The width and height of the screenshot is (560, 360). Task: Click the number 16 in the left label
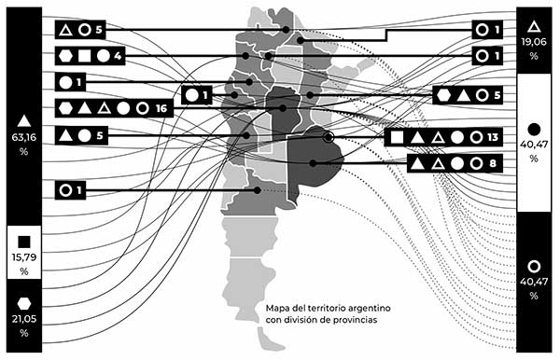162,109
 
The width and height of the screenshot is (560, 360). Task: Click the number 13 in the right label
494,137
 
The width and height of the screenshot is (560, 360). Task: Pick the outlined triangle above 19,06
534,26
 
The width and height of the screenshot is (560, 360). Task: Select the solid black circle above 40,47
534,128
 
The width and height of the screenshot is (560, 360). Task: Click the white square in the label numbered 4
84,56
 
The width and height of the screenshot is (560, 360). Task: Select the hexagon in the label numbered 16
65,109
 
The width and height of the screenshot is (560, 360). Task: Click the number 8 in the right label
493,163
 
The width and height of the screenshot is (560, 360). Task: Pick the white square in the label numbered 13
398,137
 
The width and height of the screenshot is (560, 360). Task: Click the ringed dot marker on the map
329,138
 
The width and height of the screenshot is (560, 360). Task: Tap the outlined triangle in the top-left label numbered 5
65,31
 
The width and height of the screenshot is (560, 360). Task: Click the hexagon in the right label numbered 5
443,95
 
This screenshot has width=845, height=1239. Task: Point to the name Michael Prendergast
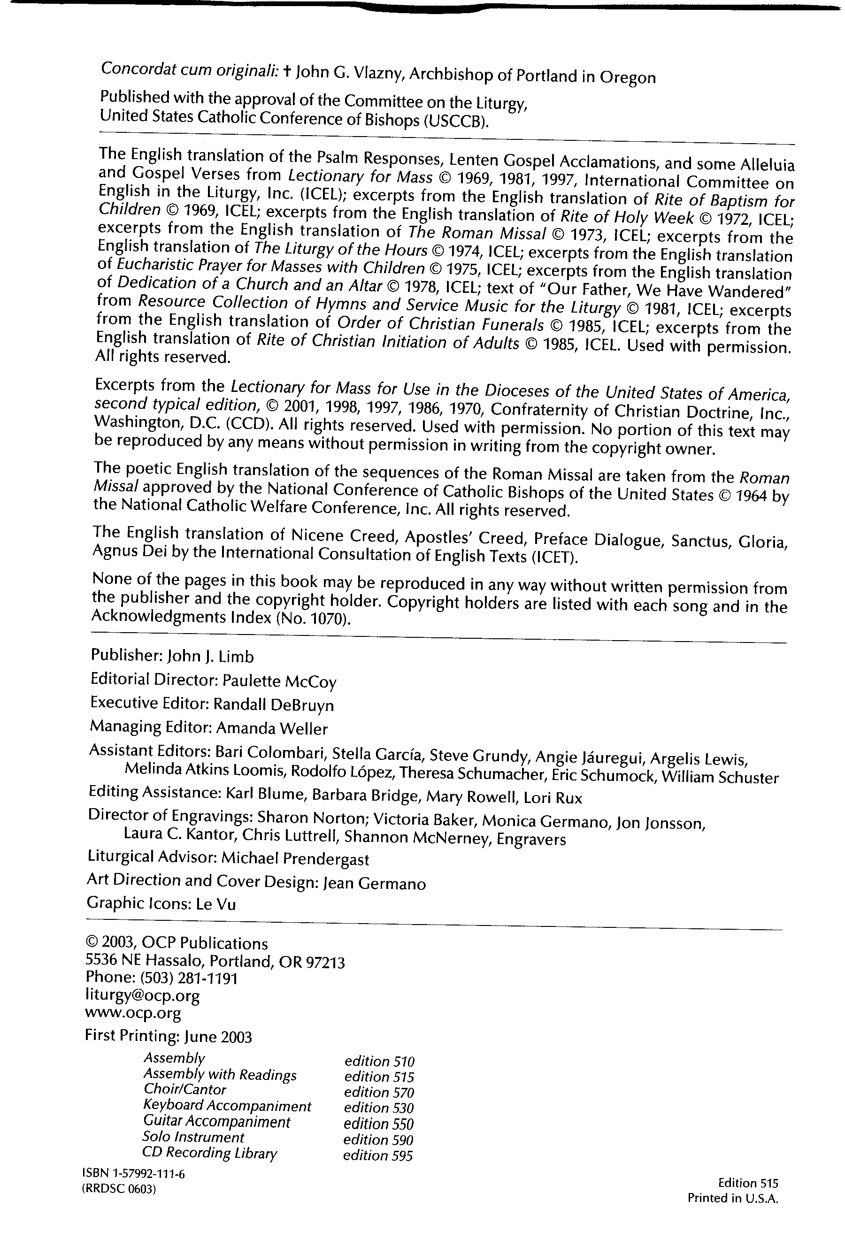(x=295, y=858)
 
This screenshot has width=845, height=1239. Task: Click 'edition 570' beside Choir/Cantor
(x=379, y=1093)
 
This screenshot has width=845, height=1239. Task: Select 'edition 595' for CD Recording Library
(x=378, y=1155)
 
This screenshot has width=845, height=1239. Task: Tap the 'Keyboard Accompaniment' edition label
(x=227, y=1106)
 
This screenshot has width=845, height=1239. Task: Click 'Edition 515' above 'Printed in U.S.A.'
(x=748, y=1183)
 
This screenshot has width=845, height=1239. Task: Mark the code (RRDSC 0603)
(x=119, y=1189)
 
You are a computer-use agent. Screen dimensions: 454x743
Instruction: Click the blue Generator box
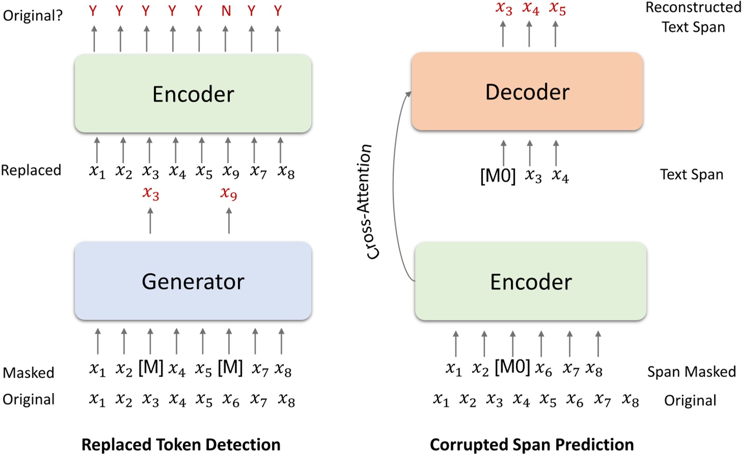(x=193, y=281)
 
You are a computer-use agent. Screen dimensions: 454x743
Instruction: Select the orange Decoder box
(x=527, y=92)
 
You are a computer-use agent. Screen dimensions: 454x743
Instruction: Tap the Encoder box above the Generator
(x=193, y=94)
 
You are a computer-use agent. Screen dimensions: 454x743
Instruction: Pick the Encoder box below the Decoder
(x=531, y=281)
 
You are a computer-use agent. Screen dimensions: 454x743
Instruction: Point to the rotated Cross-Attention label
(x=370, y=202)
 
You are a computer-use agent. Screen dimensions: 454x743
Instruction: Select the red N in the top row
(x=226, y=11)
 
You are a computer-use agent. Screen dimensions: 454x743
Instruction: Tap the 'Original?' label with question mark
(x=33, y=15)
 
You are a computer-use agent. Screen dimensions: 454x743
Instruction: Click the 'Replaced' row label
(x=31, y=170)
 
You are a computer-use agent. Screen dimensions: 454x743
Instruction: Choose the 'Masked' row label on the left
(x=29, y=373)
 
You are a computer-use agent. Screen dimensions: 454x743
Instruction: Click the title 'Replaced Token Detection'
(x=181, y=444)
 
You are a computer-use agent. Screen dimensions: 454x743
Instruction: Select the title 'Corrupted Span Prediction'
(x=532, y=444)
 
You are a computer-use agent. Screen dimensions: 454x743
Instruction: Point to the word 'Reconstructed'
(x=693, y=8)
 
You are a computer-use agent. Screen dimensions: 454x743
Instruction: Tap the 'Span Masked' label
(x=691, y=372)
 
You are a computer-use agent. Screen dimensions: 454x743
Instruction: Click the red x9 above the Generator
(x=229, y=193)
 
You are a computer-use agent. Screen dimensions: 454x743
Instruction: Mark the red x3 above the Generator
(x=151, y=193)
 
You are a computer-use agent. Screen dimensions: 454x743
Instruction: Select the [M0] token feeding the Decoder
(x=498, y=176)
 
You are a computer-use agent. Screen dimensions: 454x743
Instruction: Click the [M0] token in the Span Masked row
(x=512, y=367)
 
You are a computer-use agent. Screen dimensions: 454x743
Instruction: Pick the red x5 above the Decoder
(x=557, y=9)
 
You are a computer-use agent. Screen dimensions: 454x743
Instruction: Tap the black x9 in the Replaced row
(x=231, y=172)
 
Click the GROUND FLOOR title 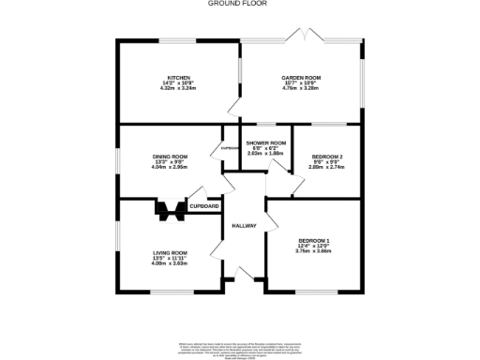click(x=239, y=4)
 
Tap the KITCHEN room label click(x=179, y=78)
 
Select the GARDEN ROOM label click(x=300, y=78)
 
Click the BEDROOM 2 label click(x=327, y=156)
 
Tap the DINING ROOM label click(x=171, y=156)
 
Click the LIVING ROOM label click(x=171, y=252)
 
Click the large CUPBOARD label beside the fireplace click(x=204, y=206)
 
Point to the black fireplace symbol click(x=170, y=212)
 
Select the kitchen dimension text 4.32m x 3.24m click(x=179, y=91)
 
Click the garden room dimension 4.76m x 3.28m click(x=300, y=91)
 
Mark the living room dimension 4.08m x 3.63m click(x=171, y=263)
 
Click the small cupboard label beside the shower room click(x=229, y=148)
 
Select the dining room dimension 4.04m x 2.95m click(x=171, y=167)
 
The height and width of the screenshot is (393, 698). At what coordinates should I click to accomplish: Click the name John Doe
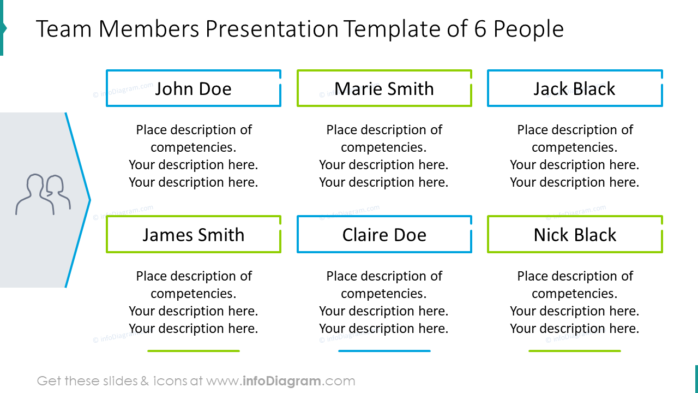193,88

# # # #

Put the entries from the line with "Select the GARDEN" to the line with "Click the LIVING", both included, into a JSON list of strings with one string per line. Leave out blank lines.

[
  "Select the GARDEN ROOM label click(x=300, y=78)",
  "Click the BEDROOM 2 label click(x=327, y=156)",
  "Tap the DINING ROOM label click(x=171, y=156)",
  "Click the LIVING ROOM label click(x=171, y=252)"
]